Biologists at New York University have discovered a system by which a random choice between two distinct cellular fates in the fruit fly eye becomes firmly established. Surprisingly, the genes involved are known tumor suppressor genes’, i.e. genes that are inactivated in some forms of cancer due to uncontrolled cell proliferation. Because the fly eye is highly amenable to genetic analysis, these findings, published in the latest issue of Cell, could help decipher the mechanisms by which genes that control cell proliferation and cell growth are themselves regulated.
In this study, researchers from Dr. Claude Desplan’s laboratory in the Center for Developmental Genetics at NYU Biology used the fly eye to understand the mechanism that affects the choice between photoreceptors that allows color discrimination: A given color photoreceptor can randomly decide to express a blue, or a green photopigment, but expressing both would lead to sensory confusion. Therefore, a switch mechanism ensures that photoreceptors make an unambiguous decision.

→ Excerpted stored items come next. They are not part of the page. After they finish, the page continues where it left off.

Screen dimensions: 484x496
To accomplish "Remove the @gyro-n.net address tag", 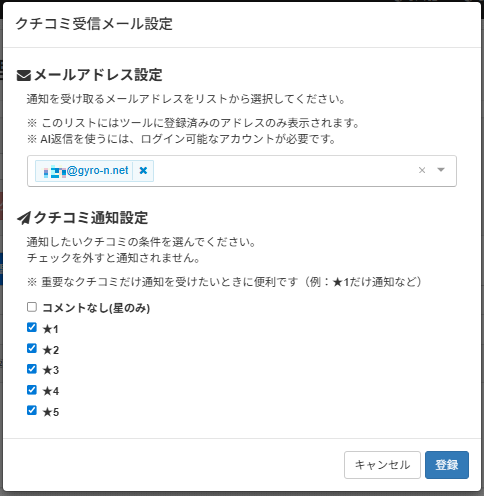I will pyautogui.click(x=143, y=171).
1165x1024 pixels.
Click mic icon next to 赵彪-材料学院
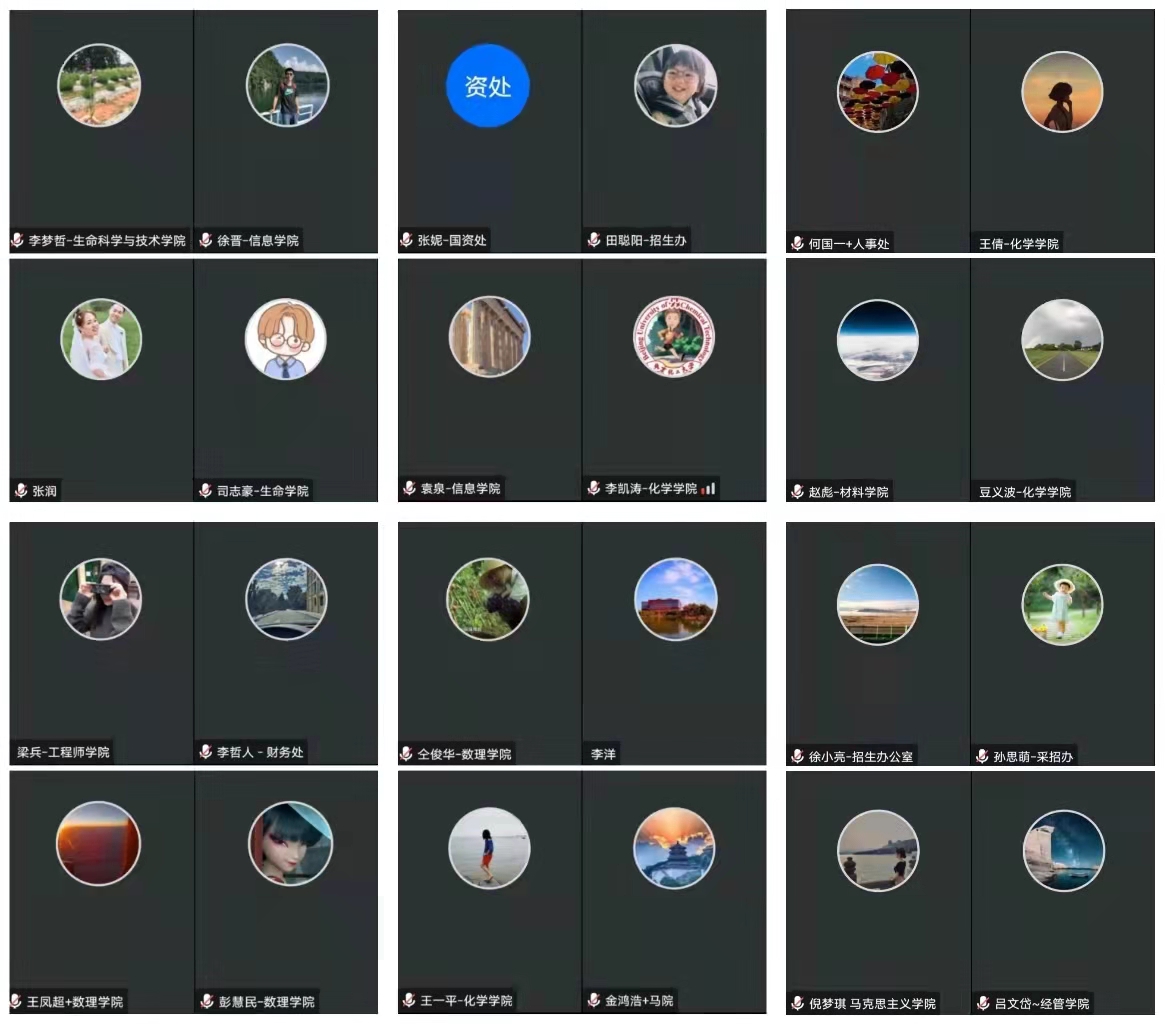tap(797, 492)
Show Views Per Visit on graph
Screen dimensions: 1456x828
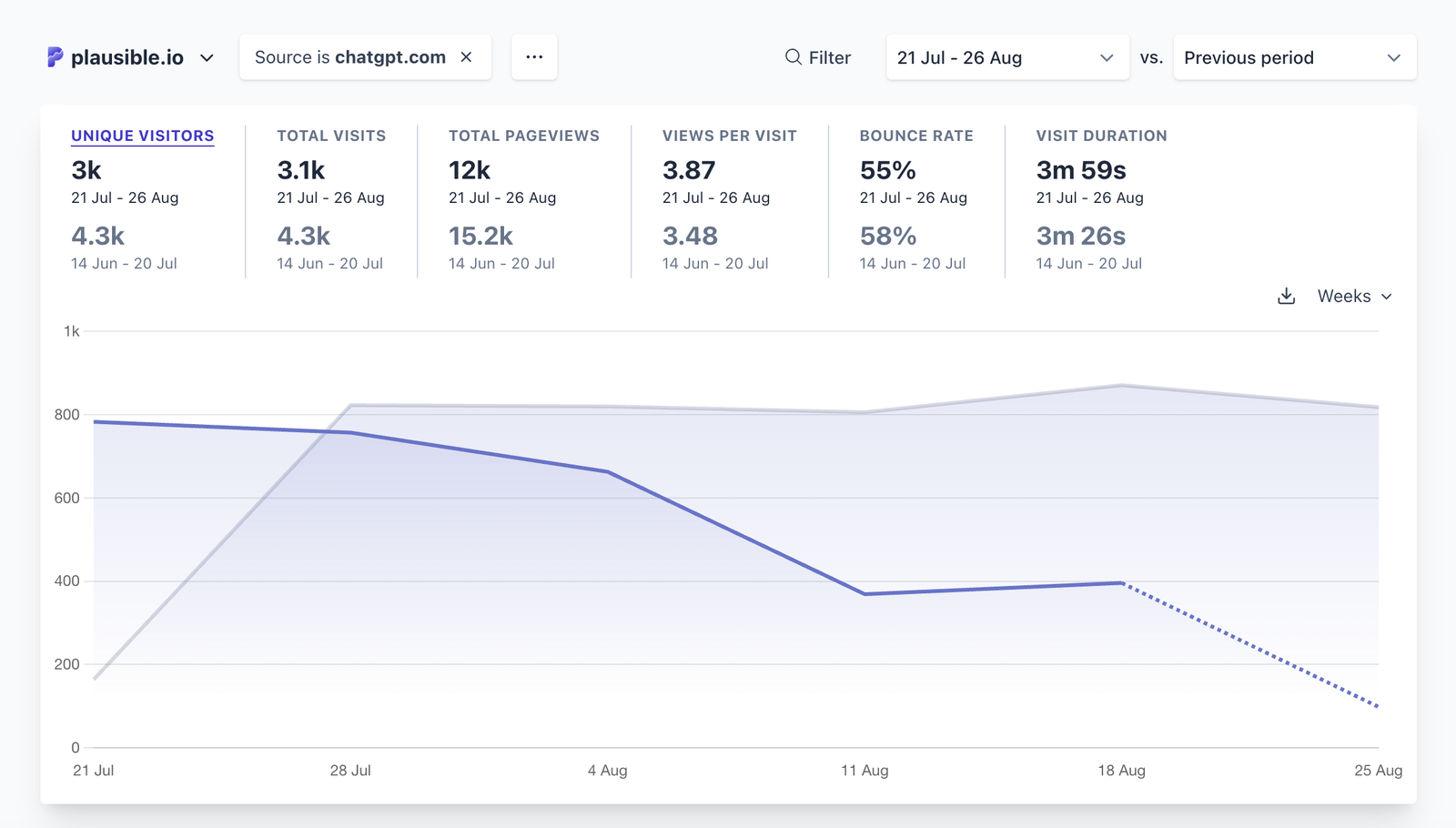[729, 136]
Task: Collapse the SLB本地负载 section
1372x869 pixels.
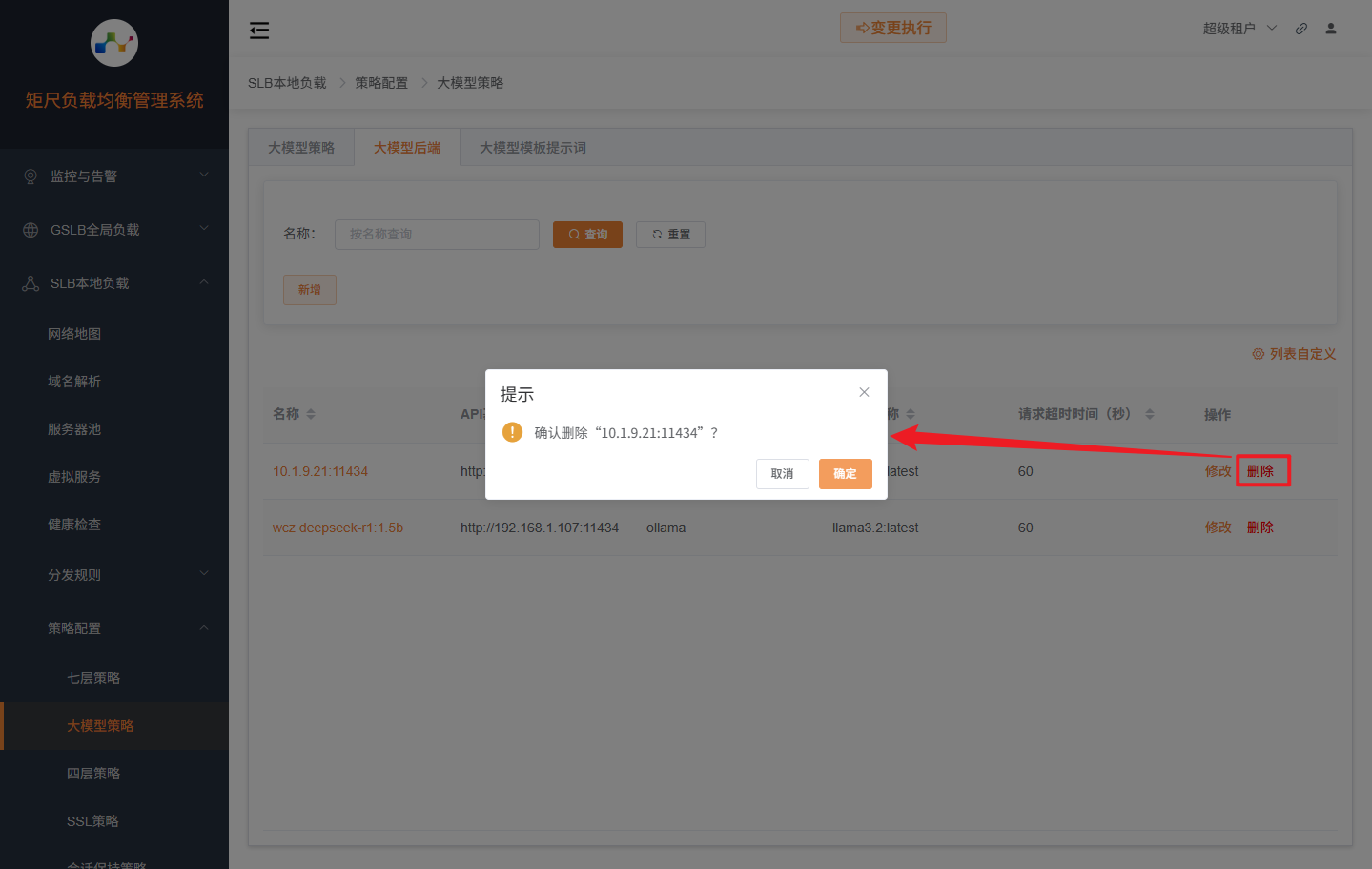Action: [x=114, y=283]
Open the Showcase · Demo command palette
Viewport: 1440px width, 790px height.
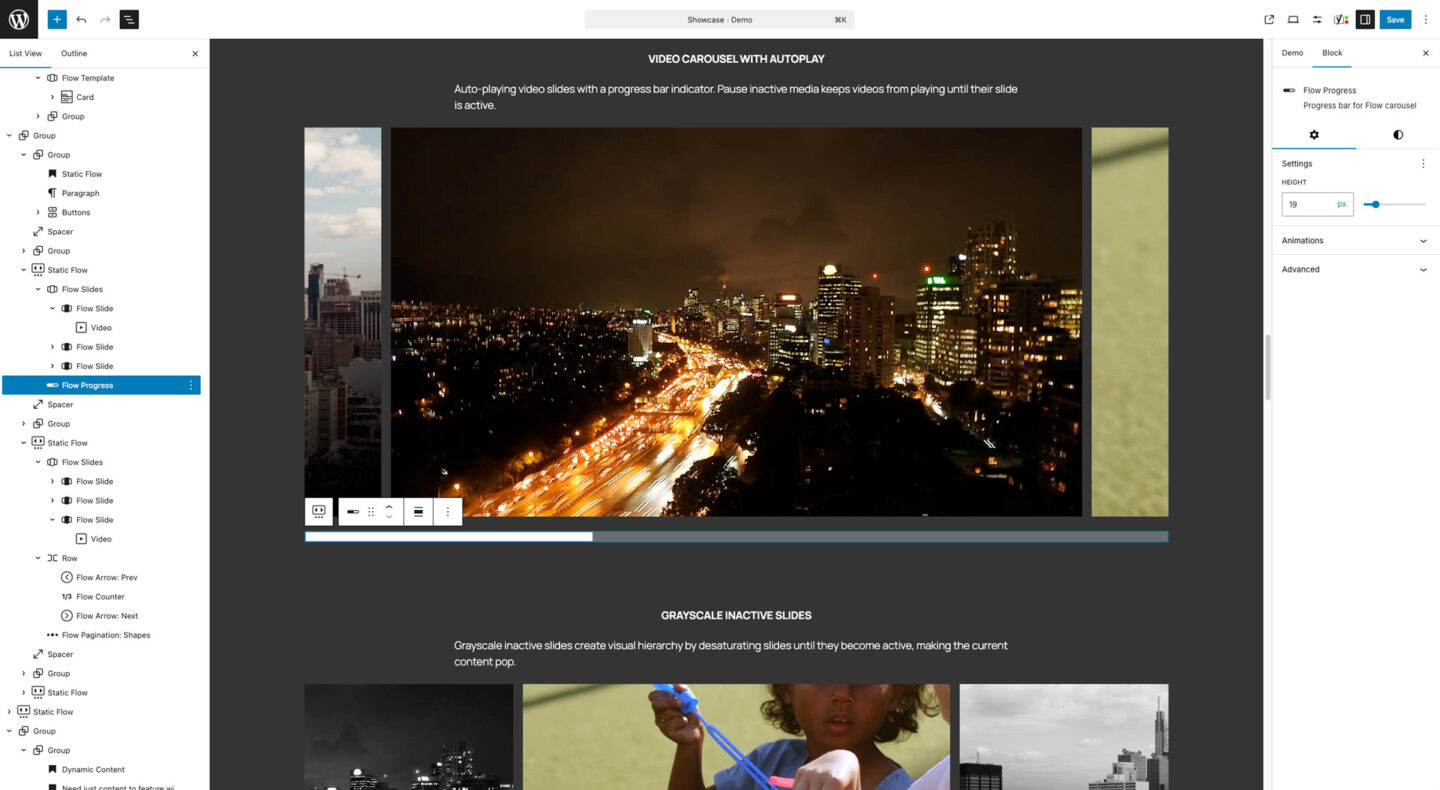719,19
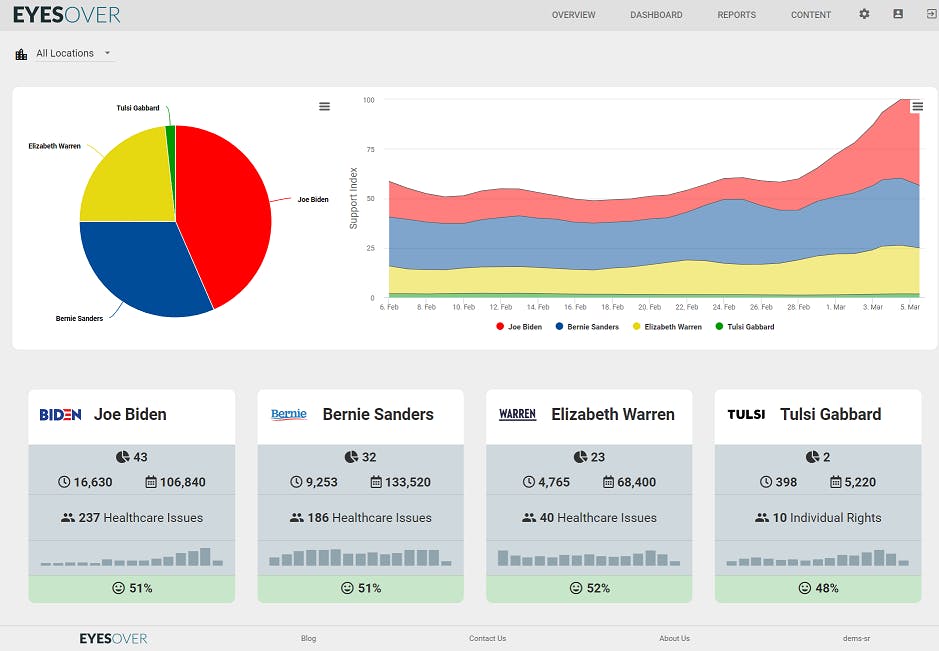Click Joe Biden's smiley sentiment icon
The height and width of the screenshot is (651, 939).
(x=119, y=588)
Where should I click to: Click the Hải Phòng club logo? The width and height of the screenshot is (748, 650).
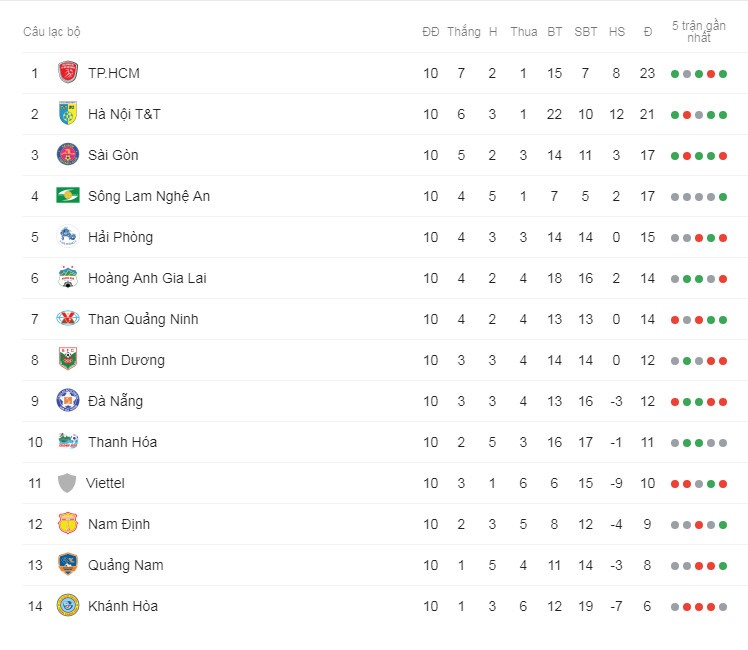click(68, 236)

Interestingly, the genes involved in this switch appear to be part of a tumor suppressor pathway.
Researchers have recently uncovered processes by which groups of genes work together to affect the number and size of cells. These genes are often affected in cancers where cells proliferate in an uncontrolled manner. Less clear, however, are the upstream mechanisms that control this genetic activity: Understanding the regulation of these pathways is essential as it would enhance our ability to control processes by which cancer cells replicate or die. Although the photoreceptors have long completed their last cell division, they appear to re-utilize the genetic pathways known to control cell proliferation and cell size to achieve a stable state.
“These genes form a bistable loop that insures a robust commitment of color photoreceptors that does allow ambiguity,” said Desplan, the study’s corresponding author. “This represents an unexpected role for genes known to control cell proliferation and cell growth.”
The research was supported, in part, by a grant from the National Institutes of Health.